More details are available in Principal Component Analysis, (1986), Joliffe, I.T.
- Jerome Friedman, Trevor Hastie, Robert Tibshirani (2008), The Elements of Statistical Learning Data Mining, Inference and Prediction Chapter 3: "Linear Methods for Regression"
- Joliffe, I.T. (1986), Principal Component Analysis, New York, Springer
- Wu, W., Massart, D.L., and de Jong, S. (1997), "The Kernel PCA Algorithms for Wide Data. Part I: Theory and Algorithms" Chemometrics and Intelligent Laboratory Systems, 36, 165-172.
Configuration
Output
- Visual Output
-
- Results Table
-
Provides the eigenvalues used in the matrix transformation.
- Initial variable columns: The initial variable columns passed into the PCA operator are displayed, along with a magnitude value for that variable's contribution to the eigenvector transformation into each derived principal component.
- alpine_pcadataindex: Eigenvector index number that provides a unique number for each derived principal component.
- alpine_pcaevalue: Eigenvalue for that principal component.
- alpine_pcacumvl: The fraction of the variability that this eigenvector explains for the principal component defined.

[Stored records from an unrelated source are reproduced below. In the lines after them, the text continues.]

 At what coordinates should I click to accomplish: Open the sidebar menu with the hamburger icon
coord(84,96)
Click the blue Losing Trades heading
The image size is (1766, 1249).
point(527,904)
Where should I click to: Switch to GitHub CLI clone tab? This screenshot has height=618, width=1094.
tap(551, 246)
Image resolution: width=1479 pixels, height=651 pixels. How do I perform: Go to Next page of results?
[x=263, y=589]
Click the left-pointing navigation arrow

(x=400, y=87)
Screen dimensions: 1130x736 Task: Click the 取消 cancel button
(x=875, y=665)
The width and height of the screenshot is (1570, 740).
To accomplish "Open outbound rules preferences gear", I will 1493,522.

- alpine_pcatotalcumvl: The cumulative fraction of the variability that this eigenvector explains for the principal component defined.
- Output Table
-
Provides an overview of the new reduced Principal Components data set.
alpine_pcaattr[0-13]+: Each of the newly derived Principal Components columns is provided, along with their values for the new transformed data set. In this case, the source Iris data set with hundreds of variables was reduced to only 13 principal components variables and saved as pcaOperatorResultsIris. (See the example flow below.)
Carryover columns: any carryover columns from the original data set that were specified in the PCA operator configuration are displayed here, such as any necessary unique ID key or the dependent variable to predict in a following model. In this example, the "class" column was carried over to be used in a following Alpine Forest model.
- Data Output
- Stored database tables that can be accessed by other operators.
The PCA operator for the database is technically a terminal operator, meaning that no other operator directly follows it in the workflow. However, the PCA operator stores its Principal Component Results (and Eigenvalue Output details) in two database tables that can then be accessed as the data source for a new workflow, if applicable. The example below shows the results of the database PCA operator being saved as pcaOperatorResultsIris and pcaOperatoreEigenOutputIris. The tables can be brought into the workflow and the derived Principal Components can be fed into an Alpine Forest operator, for example, and the classification results analyzed in the Confusion Matrix in order to understand if the reduced set of variables that the PCA operator created provide an accurate enough model.